Targeting GPR68 Alleviates Inflammation and Lipid Accumulation in Metabolic Dysfunction-Associated Steatohepatitis

Metabolic dysfunction-associated steatohepatitis (MASH) is a prevalent chronic liver disease characterized by hepatocellular injury, inflammation, and lipid accumulation, for which effective pharmacotherapies remain limited. Tissue acidification has emerged as a critical inflammatory cue in metabolic diseases; however, whether proton-sensing signaling contributes to MASH pathogenesis is largely unknown. Here, we identify the proton-sensing G protein-coupled receptor GPR68 (OGR1) as a key inflammatory and metabolic regulator in diet-induced MASH. In a high-fat diet-induced mouse model, hepatic GPR68 expression was markedly upregulated during MASH progression.
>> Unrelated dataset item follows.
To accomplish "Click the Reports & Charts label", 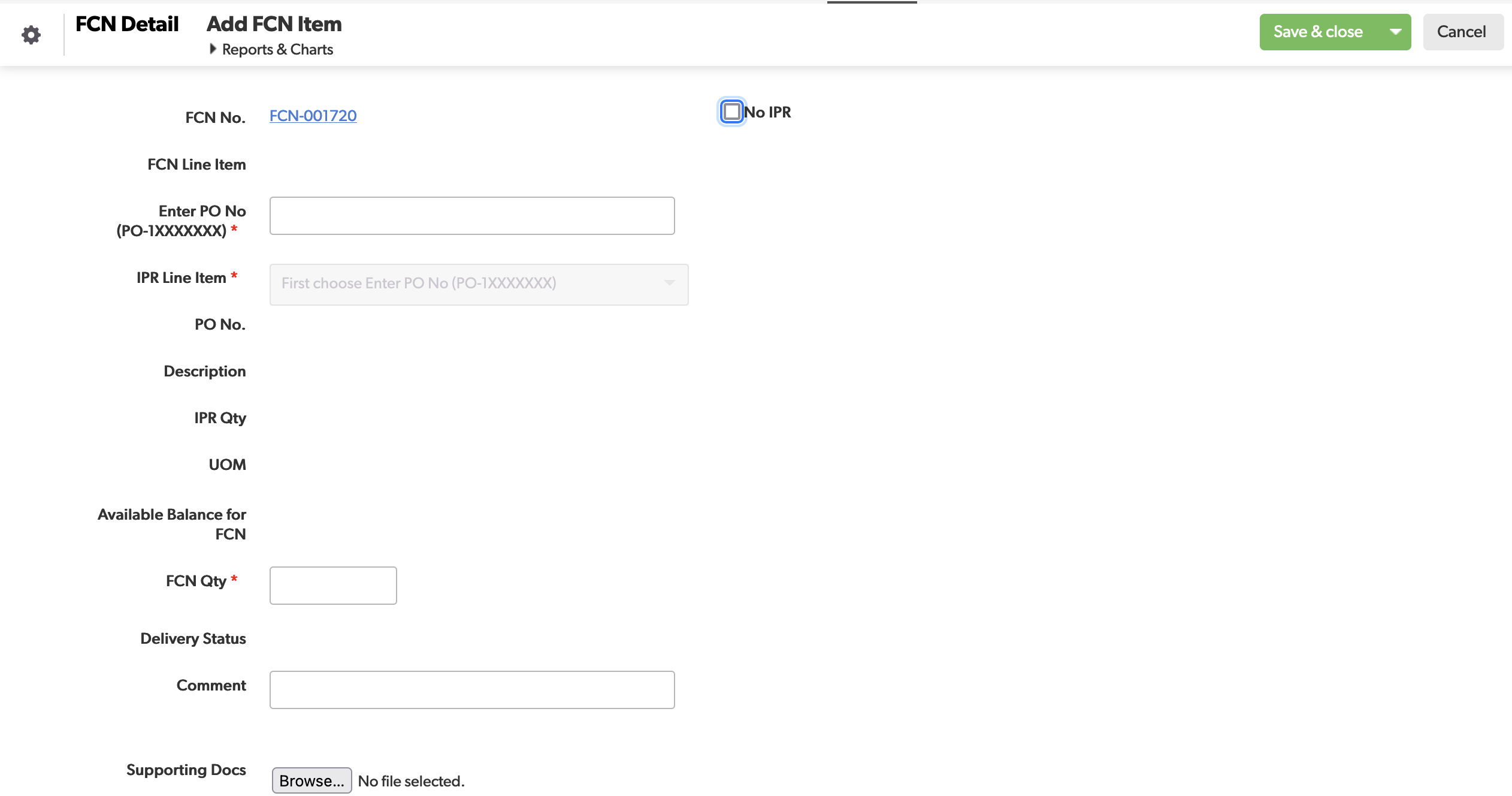I will coord(277,49).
Inhibiting GPR68 with ogremorphin significantly ameliorated MASH pathology, as evidenced by reduced hepatic inflammation and lipid accumulation, improved histological features, and attenuated expression and release of pro-inflammatory cytokines, including IL-6 and TNF-α. Mechanistically, GPR68 inhibition dampened acidification-associated inflammatory signaling in the liver. Together, these findings establish GPR68 as a tractable proton-sensing inflammatory node that links tissue acidification to metabolic liver injury and highlight GPR68 as a promising therapeutic strategy for MASH.

GPR68; MASH; acidification; inflammation; lipid accumulation.